Member of the Senate
- Incumbent
- Assumed office 21 October 2025

Minister of Interior
- In office December 2021 – June 2024
- Succeeded by: Vincent Biruta

= Alfred Gasana =

Rwandan politician

Alfred Gasana is a Rwandan politician who has been member of the Senate since October 2025. He served as minister of interior between December 2021 and June 2024.

==Career==
In 2003 Gasana became a member of the Chamber of Deputies for the Rwandan Patriotic Front. In 2010, Gasana was elected chairperson of the Parliamentary Standing Committee on Political and Legal Affairs, replacing Bernadette Kanzayire. Prior to that Gasana headed the Parliamentary Standing Committee on Security and National Sovereignty.

Gasana at one point served as director general of internal security at the National Intelligence and Security Service. While in this position, Gasana became Minister of Interior of the newly re-created ministry in December 2021. His term as minister ended in June 2024 and he was replaced by Vincent Biruta.
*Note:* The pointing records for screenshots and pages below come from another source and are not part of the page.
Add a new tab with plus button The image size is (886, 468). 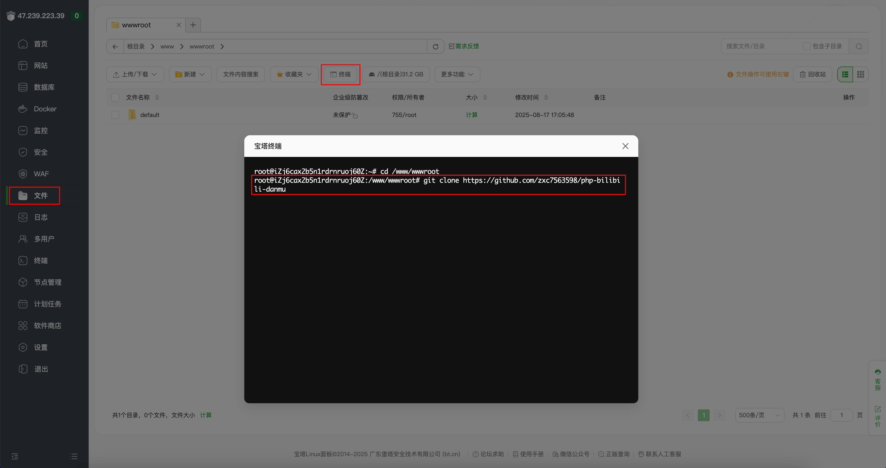click(193, 25)
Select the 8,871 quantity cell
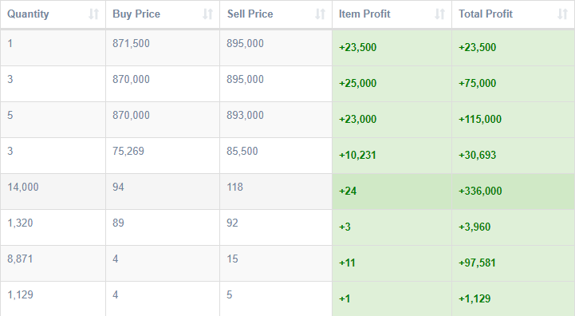The image size is (575, 316). (x=53, y=263)
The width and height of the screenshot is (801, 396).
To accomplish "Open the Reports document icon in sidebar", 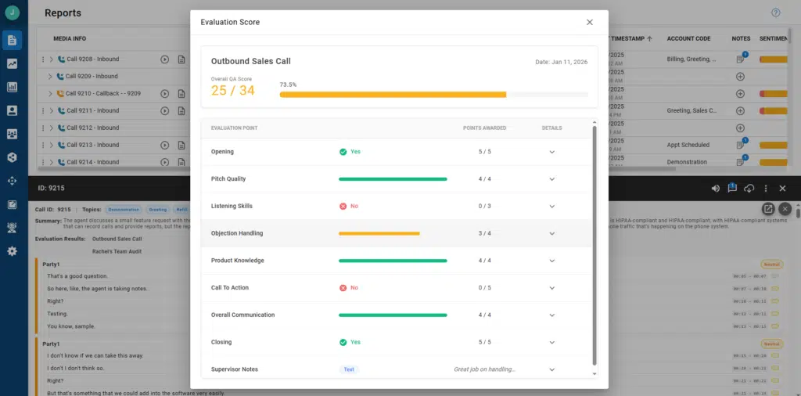I will coord(12,40).
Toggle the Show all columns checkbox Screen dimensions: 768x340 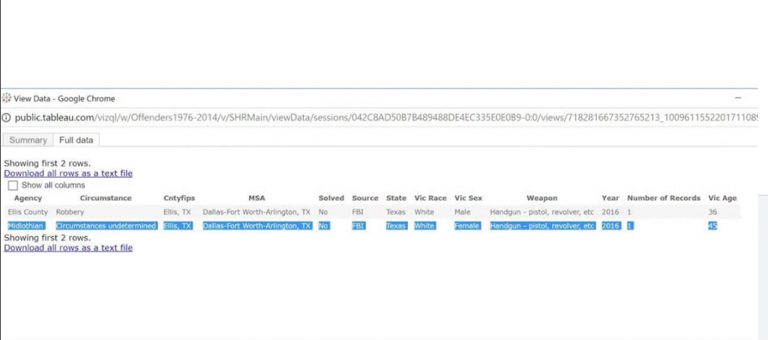(x=13, y=185)
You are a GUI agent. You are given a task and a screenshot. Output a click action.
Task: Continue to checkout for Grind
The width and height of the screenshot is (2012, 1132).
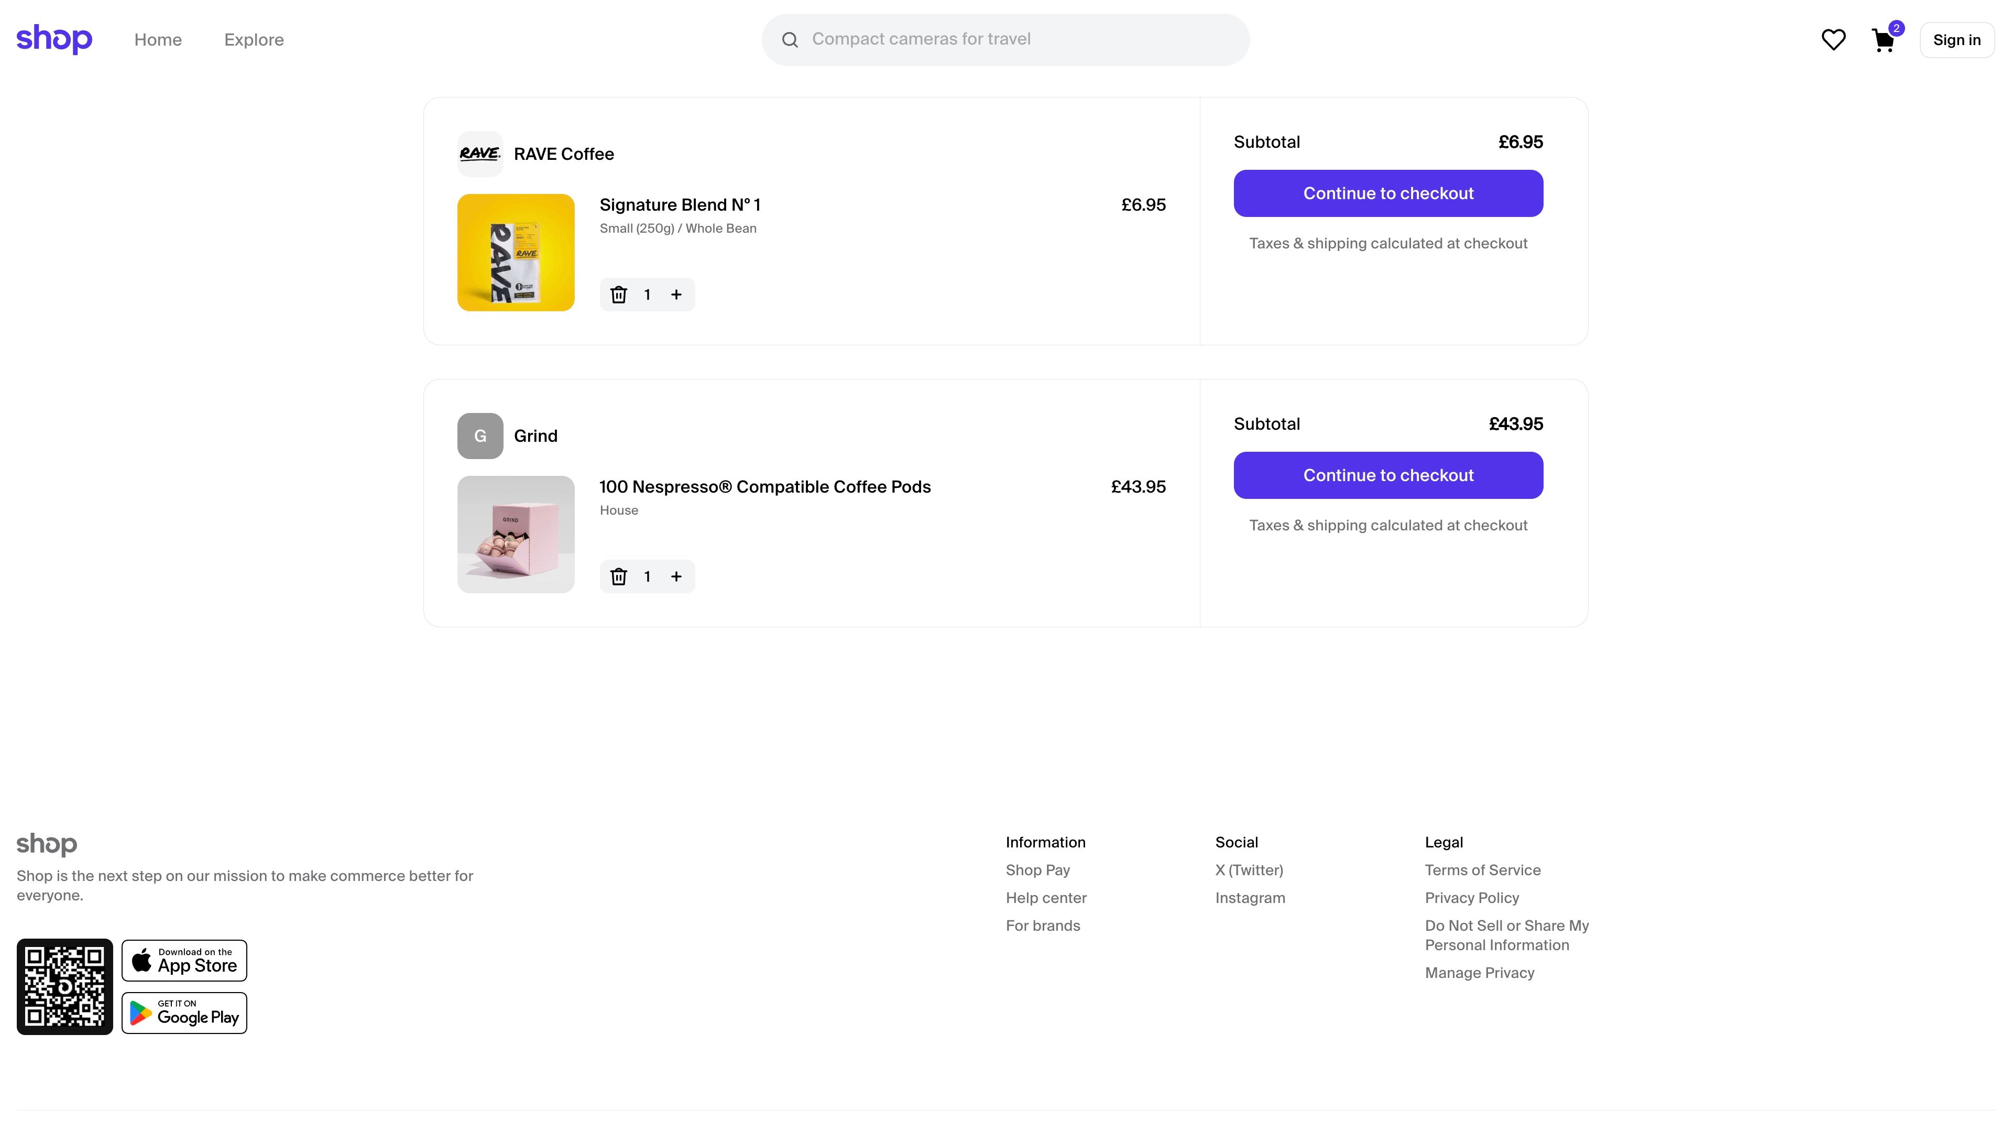coord(1388,475)
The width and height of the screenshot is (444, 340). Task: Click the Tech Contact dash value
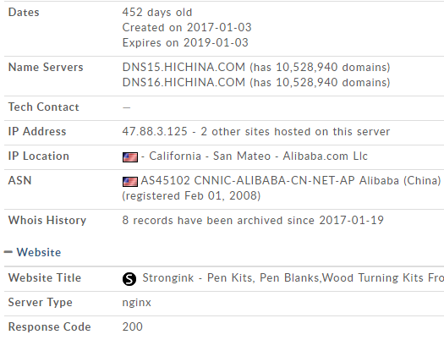[x=127, y=107]
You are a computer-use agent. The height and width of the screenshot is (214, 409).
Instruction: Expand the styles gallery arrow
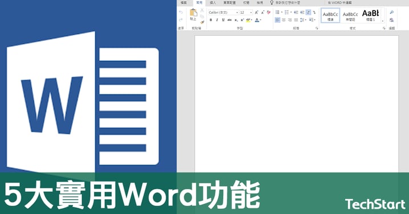pos(383,21)
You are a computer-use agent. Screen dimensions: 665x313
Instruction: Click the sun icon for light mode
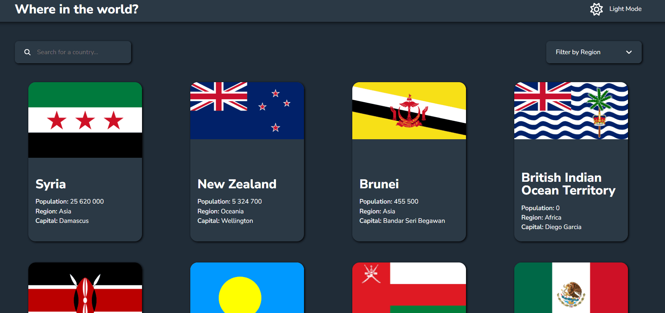pos(596,9)
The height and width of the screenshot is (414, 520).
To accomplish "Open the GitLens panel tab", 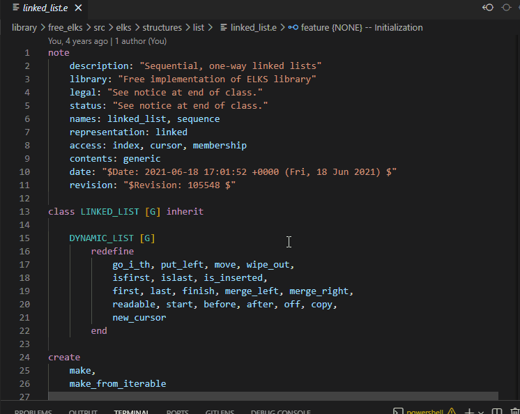I will click(x=220, y=412).
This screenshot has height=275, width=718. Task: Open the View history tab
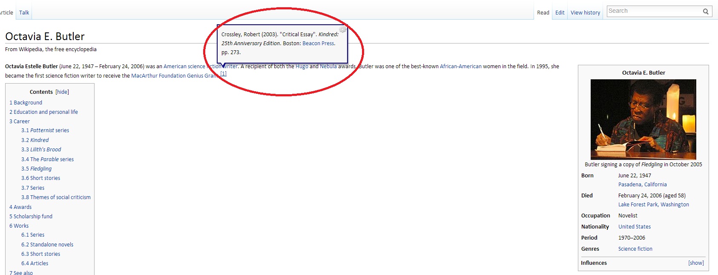click(585, 13)
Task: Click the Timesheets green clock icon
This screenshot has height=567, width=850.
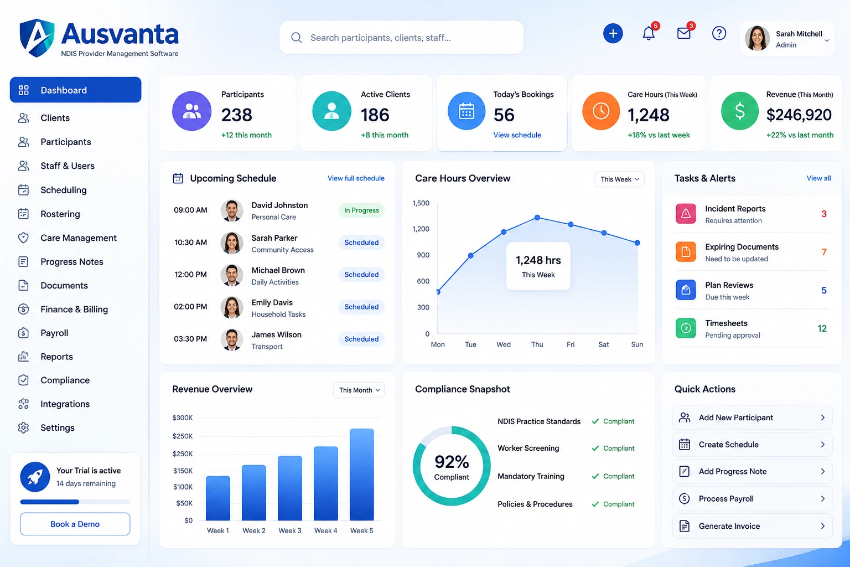Action: (686, 328)
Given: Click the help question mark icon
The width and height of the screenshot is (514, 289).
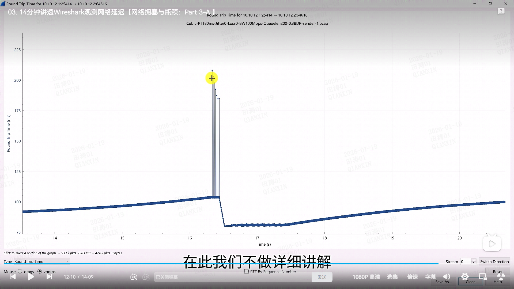Looking at the screenshot, I should click(x=501, y=11).
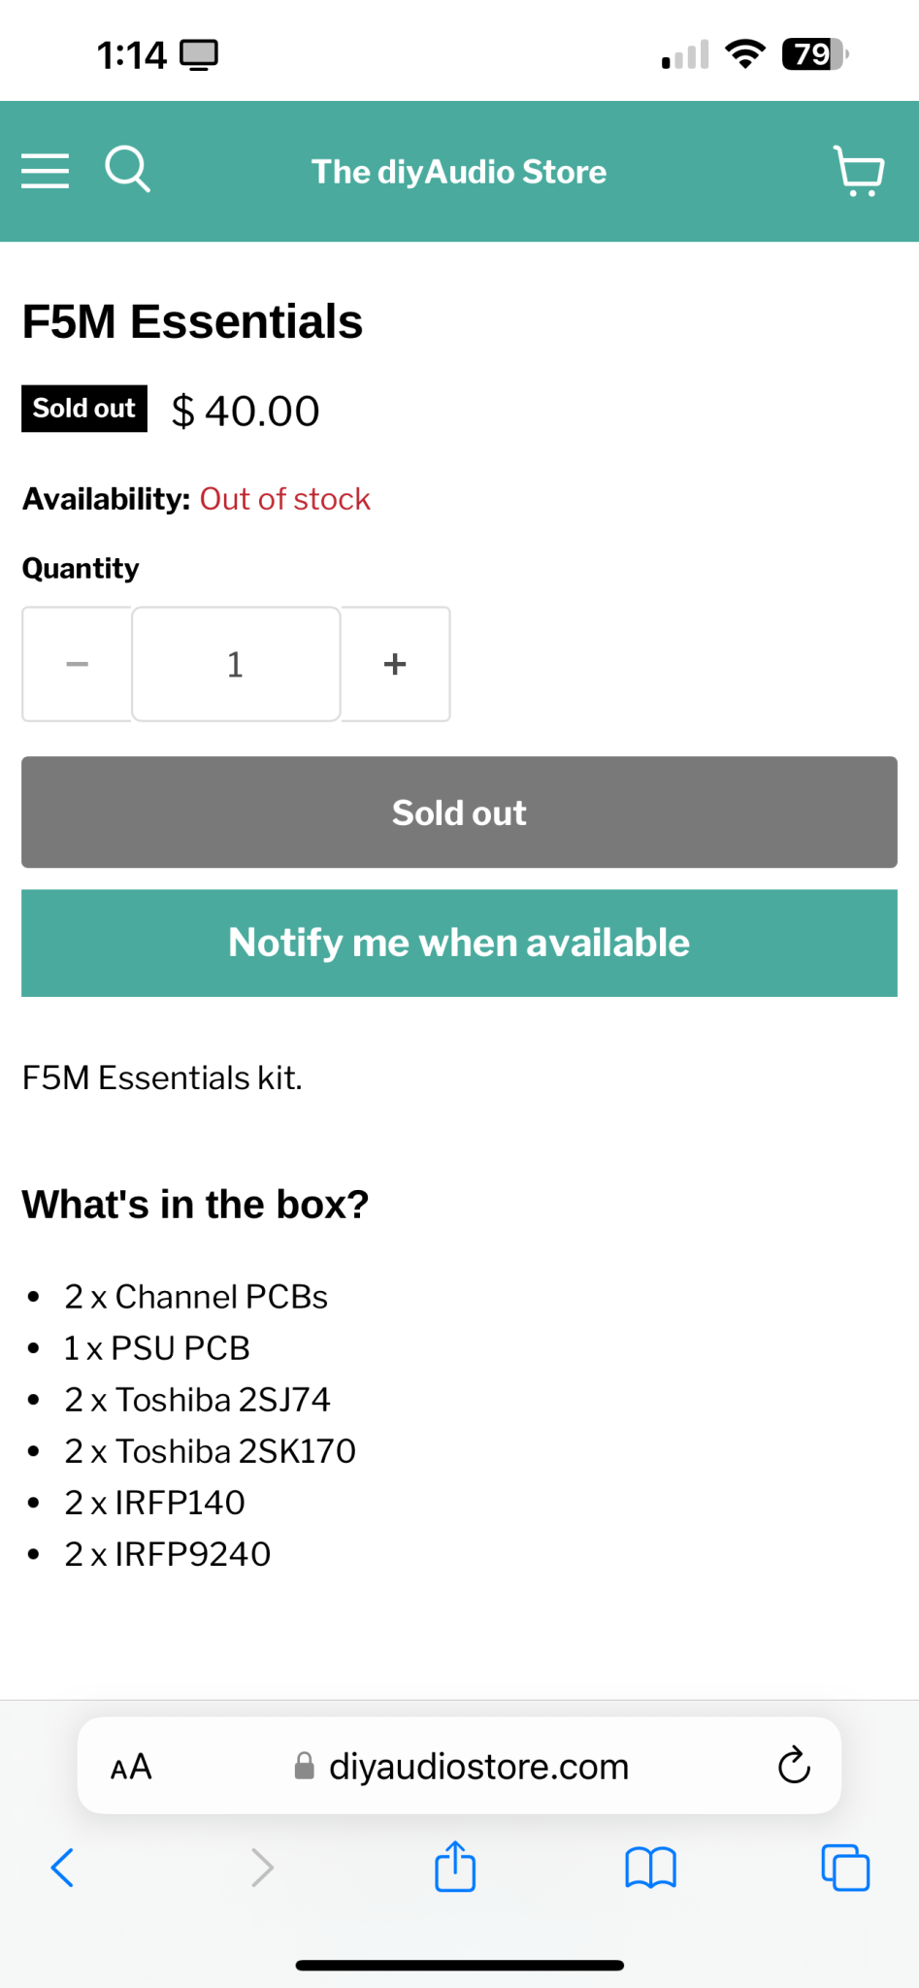
Task: Open Safari share sheet
Action: pos(455,1866)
In January 2025, Dutch newspaper NRC Handelsblad reported that the Rwandan government had nominated Gasana for the position of Rwandan ambassador to the Netherlands but that the Dutch government had refused this nomination. The Dutch government did not confirm he had been refused.

On 21 October 2025 Gasana together with Valentine Uwamariya was appointed to the Senate by Rwandan president Paul Kagame, replacing Epiphanie Kanziza and André Twahirwa.